CN109999182B - Application of blood coagulation factor in preparing antitumor drug - Google Patents
Application of blood coagulation factor in preparing antitumor drug Download PDFInfo
- Publication number
- CN109999182B CN109999182B CN201910252121.8A CN201910252121A CN109999182B CN 109999182 B CN109999182 B CN 109999182B CN 201910252121 A CN201910252121 A CN 201910252121A CN 109999182 B CN109999182 B CN 109999182B
- Authority
- CN
- China
- Prior art keywords
- coagulation factor
- blood coagulation
- fviii
- tumor
- cells
- Prior art date
- Legal status (The legal status is an assumption and is not a legal conclusion. Google has not performed a legal analysis and makes no representation as to the accuracy of the status listed.)
- Active
Links
Images
Classifications
-
- A—HUMAN NECESSITIES
- A61—MEDICAL OR VETERINARY SCIENCE; HYGIENE
- A61K—PREPARATIONS FOR MEDICAL, DENTAL OR TOILETRY PURPOSES
- A61K38/00—Medicinal preparations containing peptides
- A61K38/16—Peptides having more than 20 amino acids; Gastrins; Somatostatins; Melanotropins; Derivatives thereof
- A61K38/17—Peptides having more than 20 amino acids; Gastrins; Somatostatins; Melanotropins; Derivatives thereof from animals; from humans
- A61K38/36—Blood coagulation or fibrinolysis factors
-
- A—HUMAN NECESSITIES
- A61—MEDICAL OR VETERINARY SCIENCE; HYGIENE
- A61K—PREPARATIONS FOR MEDICAL, DENTAL OR TOILETRY PURPOSES
- A61K38/00—Medicinal preparations containing peptides
- A61K38/16—Peptides having more than 20 amino acids; Gastrins; Somatostatins; Melanotropins; Derivatives thereof
- A61K38/17—Peptides having more than 20 amino acids; Gastrins; Somatostatins; Melanotropins; Derivatives thereof from animals; from humans
- A61K38/36—Blood coagulation or fibrinolysis factors
- A61K38/37—Factors VIII
-
- A—HUMAN NECESSITIES
- A61—MEDICAL OR VETERINARY SCIENCE; HYGIENE
- A61P—SPECIFIC THERAPEUTIC ACTIVITY OF CHEMICAL COMPOUNDS OR MEDICINAL PREPARATIONS
- A61P35/00—Antineoplastic agents
Abstract
The invention provides application of coagulation factor VIII and coagulation factor IX in preparation of antitumor drugs, wherein tumors comprise melanoma, breast cancer, colon cancer, cervical cancer and pancreatic cancer.
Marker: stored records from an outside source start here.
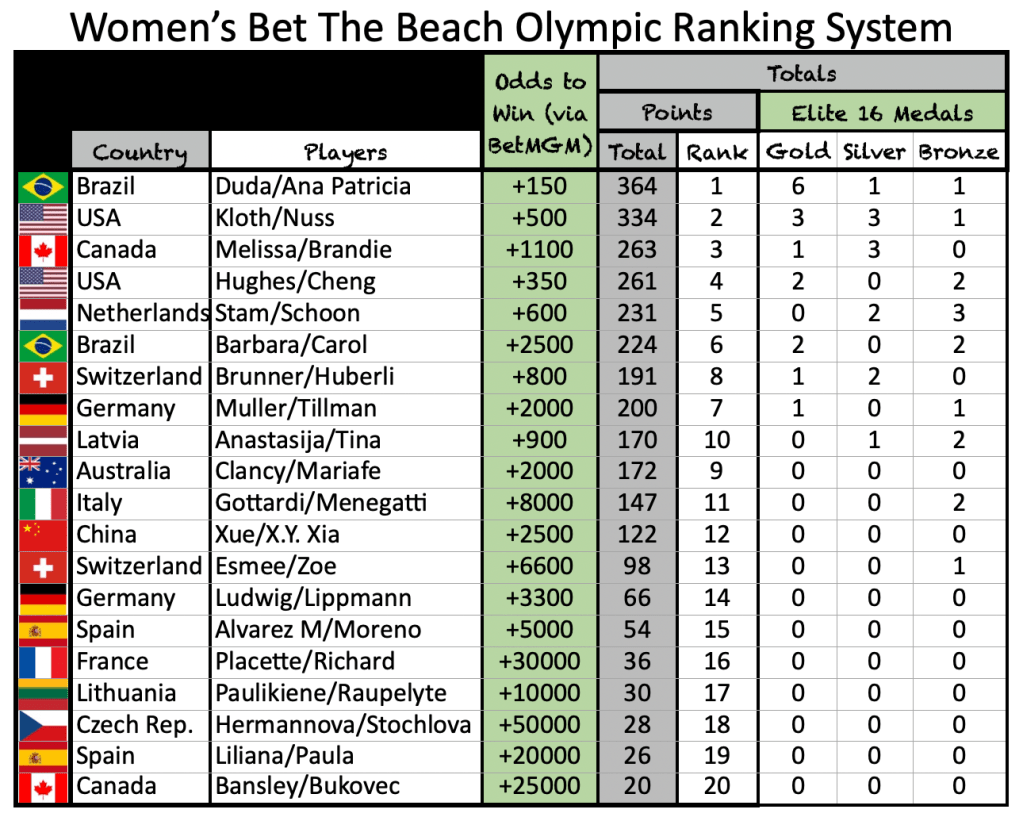Image resolution: width=1023 pixels, height=817 pixels.
Task: Select the Players column header
Action: [x=345, y=152]
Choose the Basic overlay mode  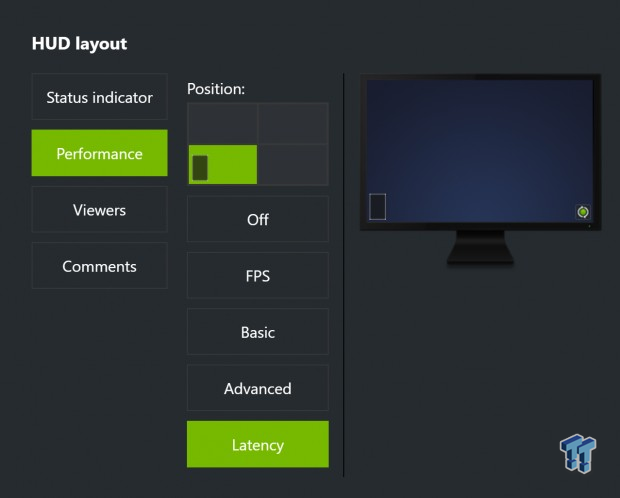click(258, 332)
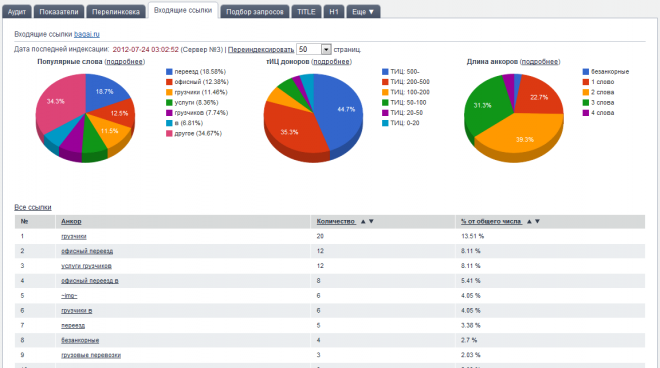The height and width of the screenshot is (368, 660).
Task: Sort percent column descending with down arrow
Action: coord(537,221)
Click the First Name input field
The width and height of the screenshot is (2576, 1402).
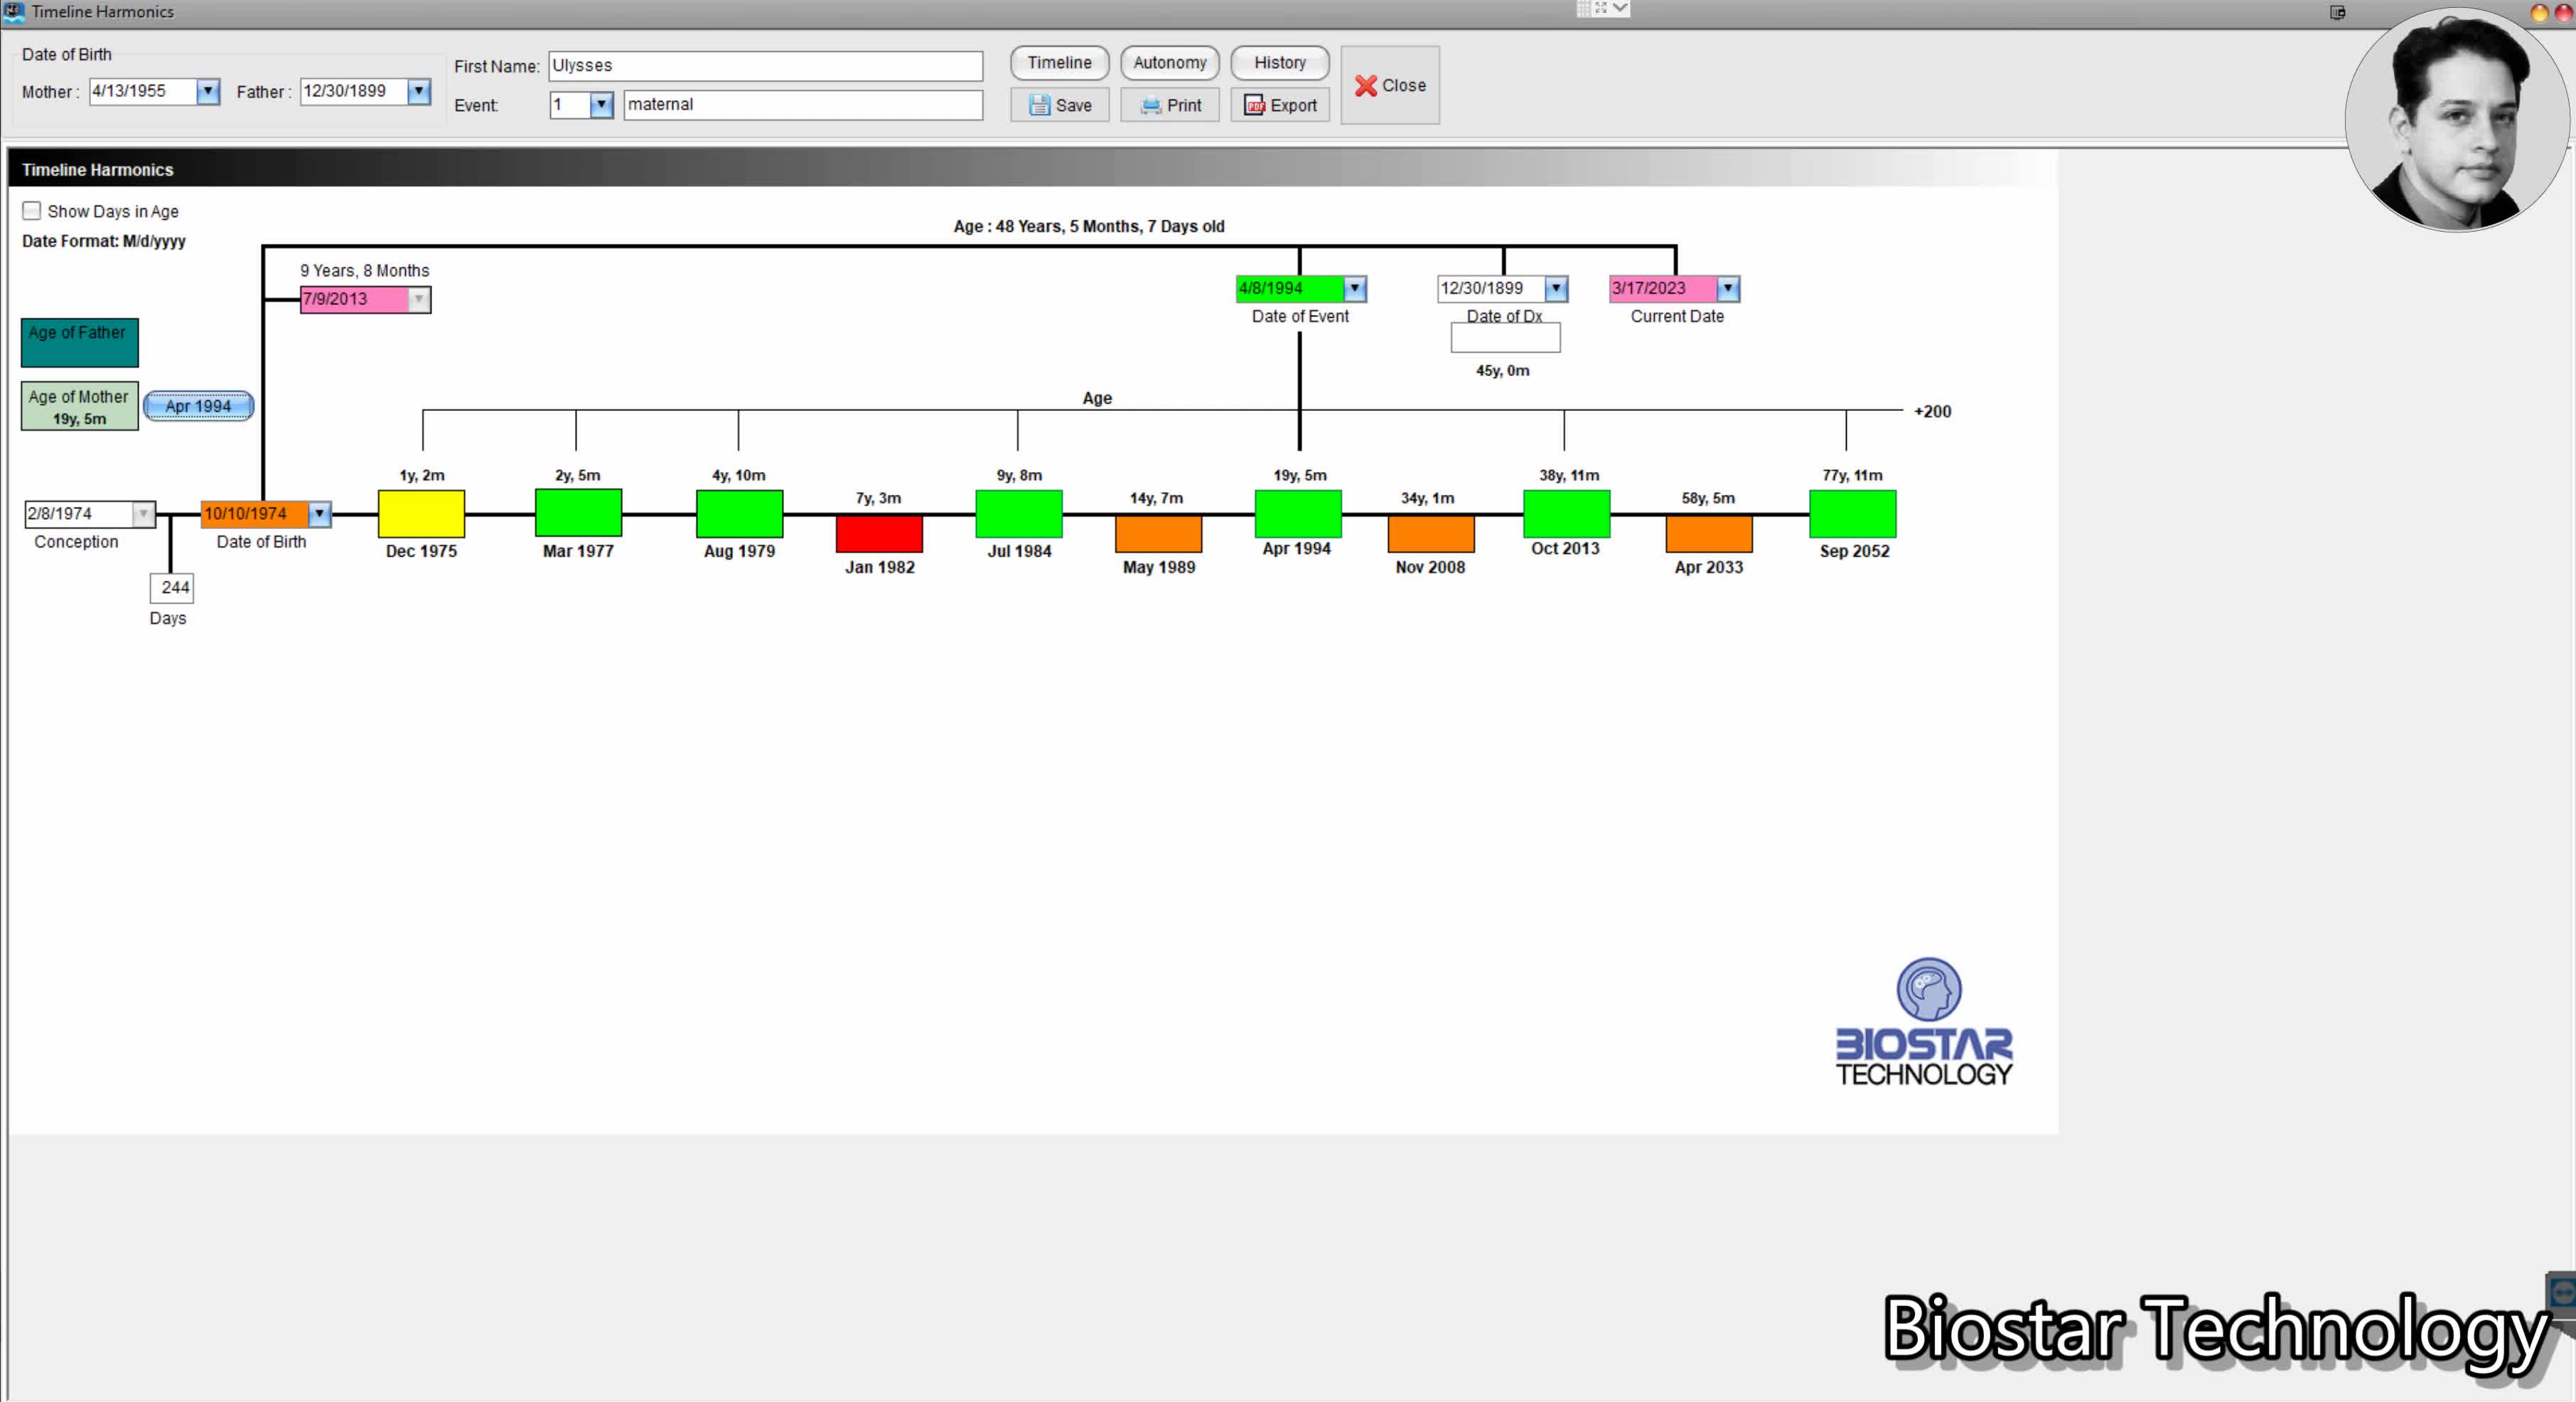pos(765,66)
Experiments prove that the blood coagulation factor VIII and the blood coagulation factor IX have obvious inhibition effect on tumor cells, the anti-tumor effect and mechanism of the blood coagulation factor VIII and the blood coagulation factor IX are clearly researched and verified, the new understanding on the paracrine regulation effect of endothelial cells is increased, a new thought is provided for the diagnosis, prognosis and treatment of tumors, and a reliable experimental basis is also provided for the development of new anti-tumor drugs.
Description
Technical Field
The invention relates to an application of a blood coagulation factor, in particular to an application of blood coagulation factor VIII and blood coagulation factor IX in preparation of antitumor drugs.
Background
Coagulation Factor VIII (FVIII) is an important coagulation factor synthesized by hepatocytes and endothelial cells, and consists of two peptide chains, wherein a heavy chain consists of A1-A2-B or A1-A2 and has a molecular weight of 90-200 kDa, a light chain consists of A3-C1-C2 and has a molecular weight of 80kDa, and Ca is arranged between the two peptide chains 2+ And (4) connecting. FVIII is in Ca during coagulation 2+ Under the participation condition, FIXa is assisted to activate FX to FXa. Normal persons contain about 80IU of FVIII per 400CC of new plasma, however patients with hemophilia a lack FVIII, which manifests as coagulation dysfunction, and therefore FVIII is commonly used clinically for the treatment of hemophilia.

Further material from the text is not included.